I finished a new project a couple of days ago.
And it failed.
Miserably.
I'm only refraining from explicitly telling you what the project was because I'm still working on it with partners who might not want the details on the Internet.
When I came home and sat on my couch to reflect on why the project didn’t succeed, I felt disappointed in my inability to execute like the women I admire (I’m talking about the Myleik Teeles and Marie Forleos of the world). An hour later though, I was well on my way to recovery. Two hours later, I had taken action towards fixing the problem and I had started writing this blog post.

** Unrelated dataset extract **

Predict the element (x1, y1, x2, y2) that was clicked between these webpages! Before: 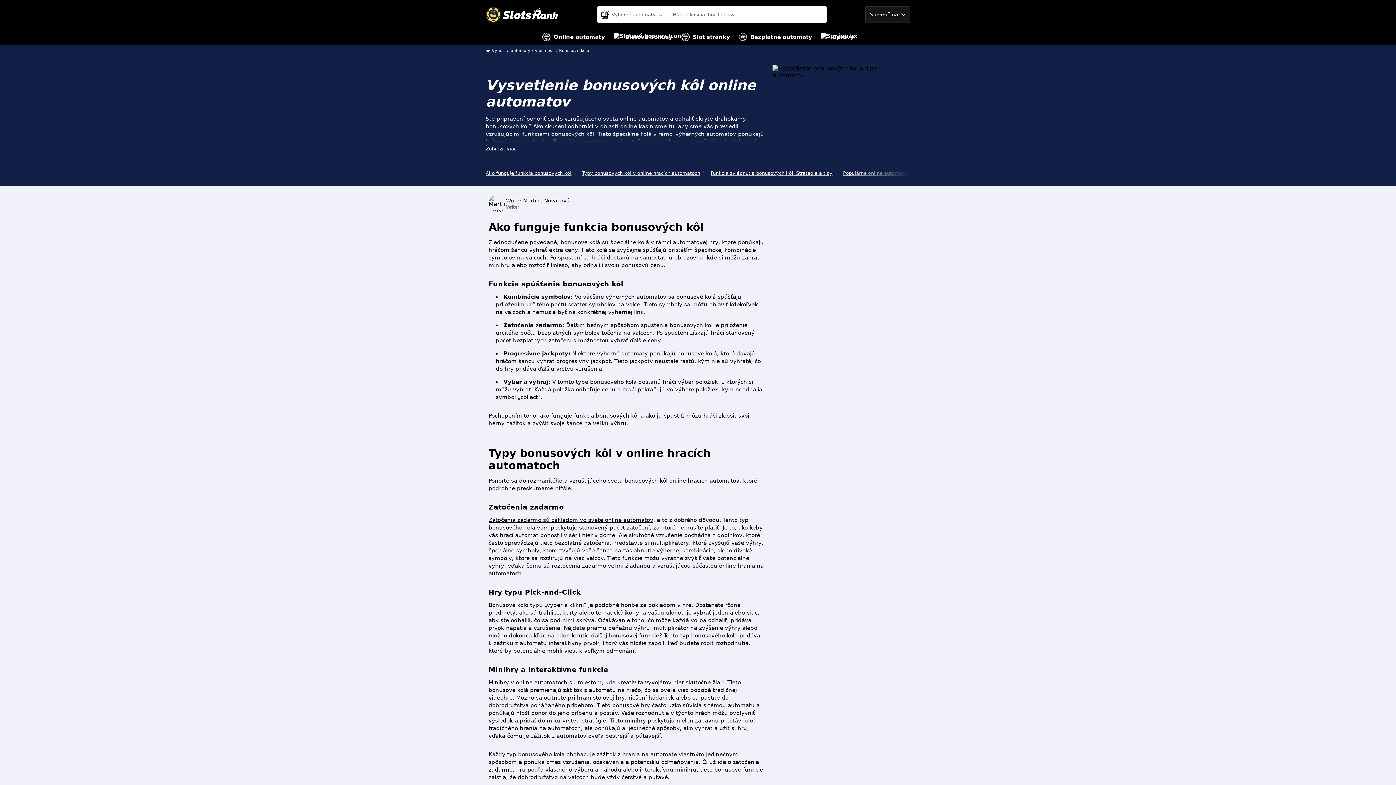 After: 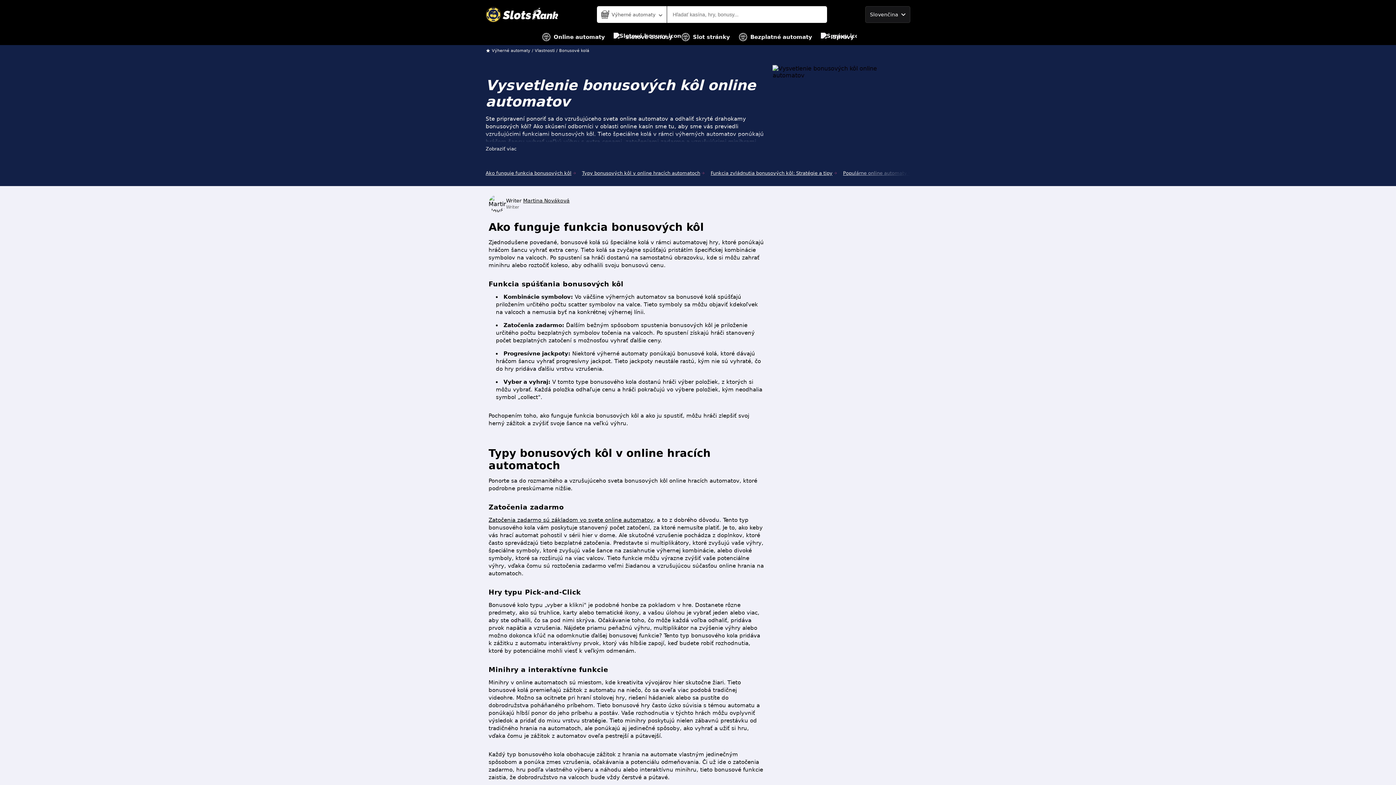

Did you hear that? It took me a total of two hours to move from disappointment to working on my next best move. I tell you that because this kind of efficient recovery is new to me and it’s worth sharing what has changed in how I deal with failure.
I had sat on this very same couch for years processing my many failures in very different ways. I sat on the right hand corner when I was writing my entrance essay to Hopkins. And I cried as wrote and rewrote each draft, 100% sure that I'd never get accepted and that I'd be a failure because of it (side note lesson there: my success was never tied to any one thing, Hopkins or otherwise). That many tears over anticipated failure sounds ridiculous in retrospect but that should tell you how scared I was of failing, and how high I had made the stakes in my mind.
I sat on that same corner of the couch a year before that, when I called my friend Morgan in frustration at my continued weight loss failure.
And more recently, this couch was where I hugged my last boyfriend goodbye. A failed relationship I wasn't sure how to recover from.
In each of those cases, I never walked away feeling peaceful about the outcome of my efforts. But I knew I had to process my failures effectively because I wasn’t going to stop striving for greatness. Of course I could shield myself from the sting of failing by not trying, but that would mean I wasn’t expanding.
I had to find a way to make peace with failing.
The reason I processed my most recent failure well was because I had gradually learned to take specific actions when things didn't work out as planned.
Here are the five things I do to recover quickly:
1. I let myself sit and feel the sting. This is related to last week's post on mindfulness. Feeling the sting means finding a quiet space and feeling the sensation of my emotions in my body. I usually feel it in my chest or stomach. I pay attention to what I'm thinking, knowing that recurring thoughts of doubt about the future are normal. That is what it means to sit and feel the sting. In the past, I thought I was allowing myself to do that but really, I was hiding from it behind Netflix binging, shopping, or food. These are no longer options for me. At some point, I decided that just dealing with the issue directly makes life easier the long run.
2. I am acutely aware of the fact that this failure is telling me I need to either course-correct or project-correct. By that, I mean that I give myself the space to think through whether the project didn't work because it is not what I am truly supposed to be doing (this would lead to correcting the course or path I am following), or whether it didn't work for some project related reason, like poor execution (this leads to correcting specific aspects of the project the next time we execute).
3. I take one small action step towards fixing the problem. In my most recent failure, I emailed my teammate and set up a time to discuss how we can make the project a success. Please note that I didn't say I worked on fixing the entire problem right then and there, because it takes time to recalibrate and approach the problem with a new perspective.
4. I let each failure be exactly what it is; an event that did not yield expected (or better) results. It is not an indication of who I am as a person or my life's trajectory. This is the hardest one to practice consistently because it's hard to not attach your failures to your identity. When I'm having a particularly hard time detaching, I study other people's success stories and I often see the same pattern – they tried lots of things and failed at some and succeeded at others. Then they used what they learned in each step of their journey to build their character and their life. This is a reminder that our life is the sum of our experiences, not our failures alone. I recently watched Robert Greene’s Ted Talk about how he became a best selling author and internationally acclaimed consultant. Watch it when you need a reminder.
5. I do my work. The alternative here is to play victim, which is nice because it lets us get away from our responsibilities. But I am not interested in anything that doesn't directly feed into my wealth, health and happiness so I'm not falling for the part of me that would rather take a nap when I know there is a lot more to be done.